Welcome to the Year of the Frog!

Year of the Frog, which officially "leaps off" this week -- Feb. 29 being Leap Day, after all -- is a global campaign aimed at helping to conserve frog and other amphibian populations around the world. The main goal is to increase public awareness about the threats to frogs and raise funds to help pay for research and conservation efforts.

Among the groups actively promoting the Year of the Frog are the Association of Zoos and Aquariums,Amphibian Ark, the World Conservation Union, the Species Survival Commission, the Amphibian Specialist Group and other zoo, aquarium and conservation groups around the globe.

"It's imperative that the world zoo and aquarium community plays an active role in working to save the planet's critically endangered amphibian species," said Karen Sausman, president of the World Association of Zoos and Aquariums. "As leading partners in animal conservation, it's both our obligation and our privilege to help these glorious animals.

We invite all people around the world to help amphibians survive by signing our global petition and contributing to fund this initiative."

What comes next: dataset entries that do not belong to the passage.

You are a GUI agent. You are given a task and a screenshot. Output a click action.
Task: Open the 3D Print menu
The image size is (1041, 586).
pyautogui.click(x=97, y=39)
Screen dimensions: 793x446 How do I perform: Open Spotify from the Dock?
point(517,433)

An online petition at Amphibian Ark asks politicians and governments around the world to commit the resources needed to protect and conserve frog and amphibian populations.

Anywhere from one-third to half of all amphibian species around the world are under threat of dying out, according to Amphibian Ark. The organization said the crisis could lead to the largest mass extinction since the dinosaurs disappeared 65 million years ago.

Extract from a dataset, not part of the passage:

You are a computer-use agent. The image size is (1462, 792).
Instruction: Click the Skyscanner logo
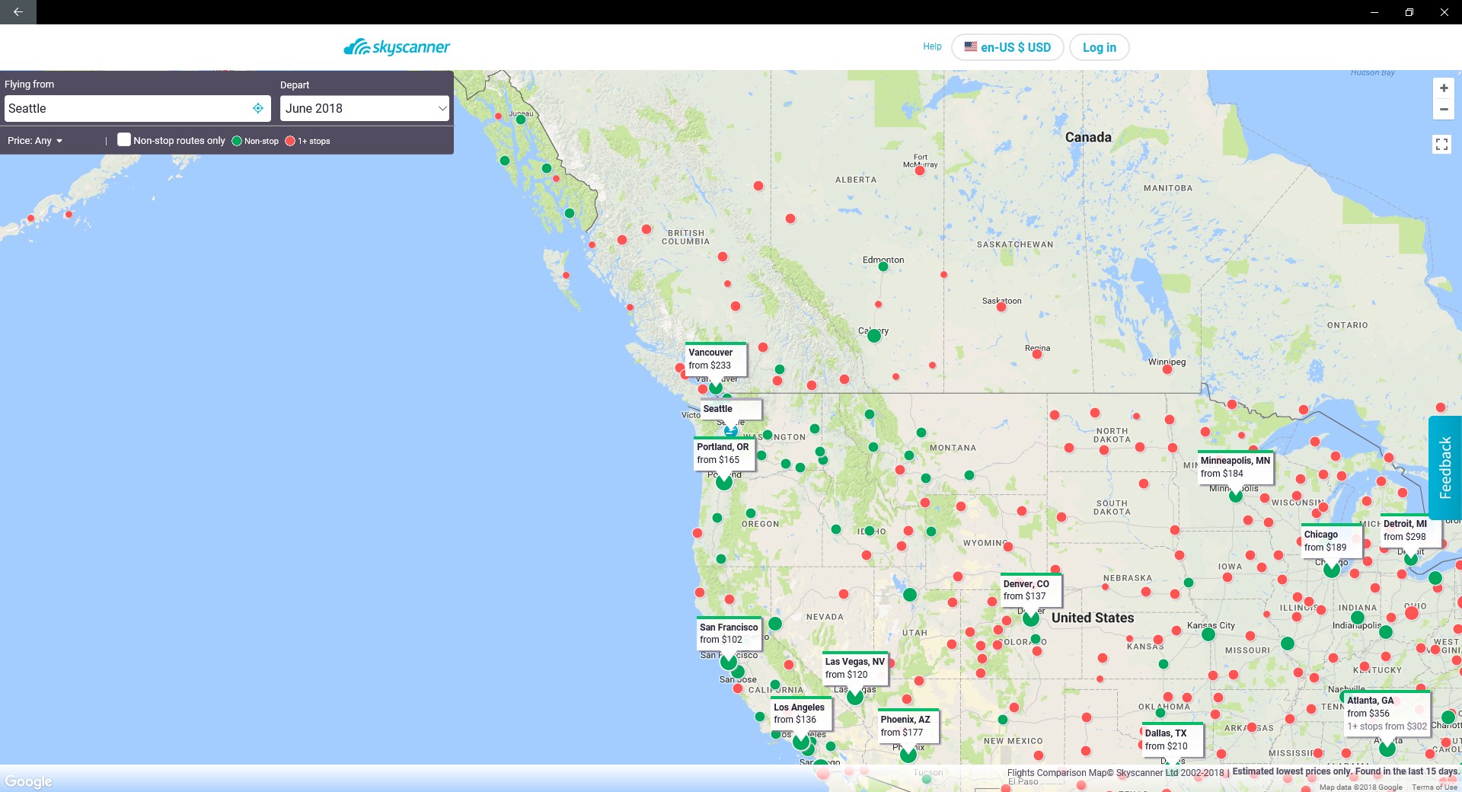tap(397, 46)
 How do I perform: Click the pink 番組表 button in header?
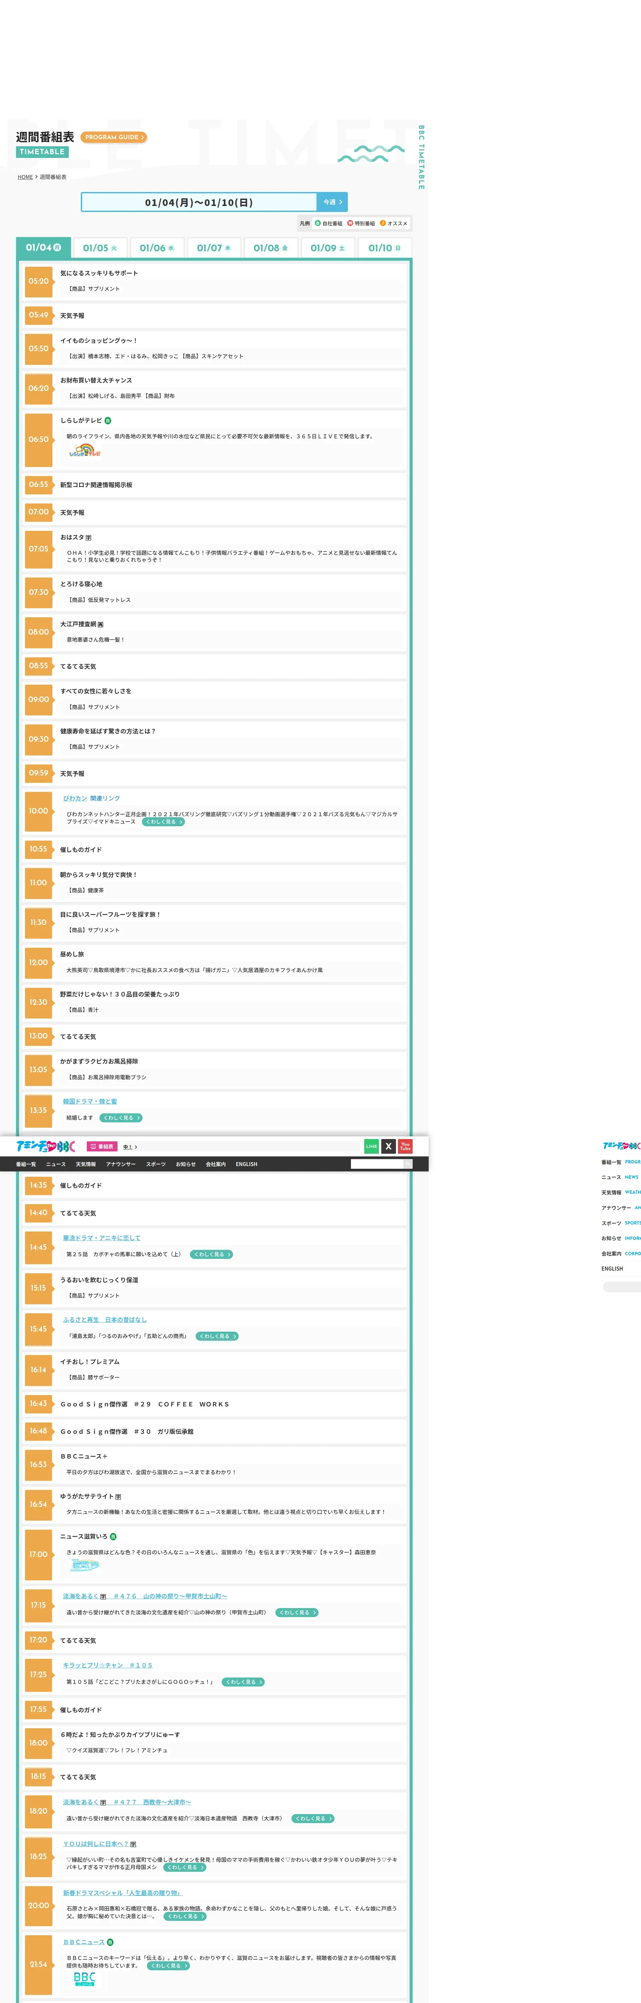click(x=102, y=1146)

While development and loss of habitats are contributing to the frog die-off, the greatest danger comes from the chytrid fungus, an untreatable, deadly and fast-spreading condition. According to Amphibian Ark, the fungus, which might be spurred on by climate change, can infect and kill up to 80 percent of a local frog population in a matter of months.

"Without an immediate and sustained conservation effort to support captive management, hundreds of species of these wonderful creatures could become extinct in our own lifetime," said Sir David Attenborough, a patron of the 2019 Year of the Frog campaign.

"Widespread extinction of amphibians would be catastrophic," said Jeffrey P. Bonner, chairman of Amphibian Ark and president and CEO of the St. Louis Zoo. "In addition to their intrinsic value, they offer many benefits and are a critical part of a healthy world. They play an important role in the food web as both predator and prey, eating insects which benefits agriculture and minimizes disease spread.

Their skin also has substances that protect them from some microbes and viruses, offering promising medical cures for a variety of human diseases."

Numerous zoos and parks around the world are planning special events and exhibits to promote the Year of the Frog.

They include a day of "froggy fun" at Disney's Animal Kingdom in Orlando; a Leap Day celebration on Saturday, March 1, at Tampa's Lowry Park Zoo; a weekend full of frog-related activities at Chicago's Lincoln Park Zoo; the opening of a new amphibian exhibit at the New York Aquarium in Brooklyn; a day of frog-related activities during the April 19 "Zoo Run! Run!" celebration at the Fort Worth Zoo in Texas; and a variety of hands-on activities on Saturday, March 1, at the Aquarium of the Bay in San Francisco.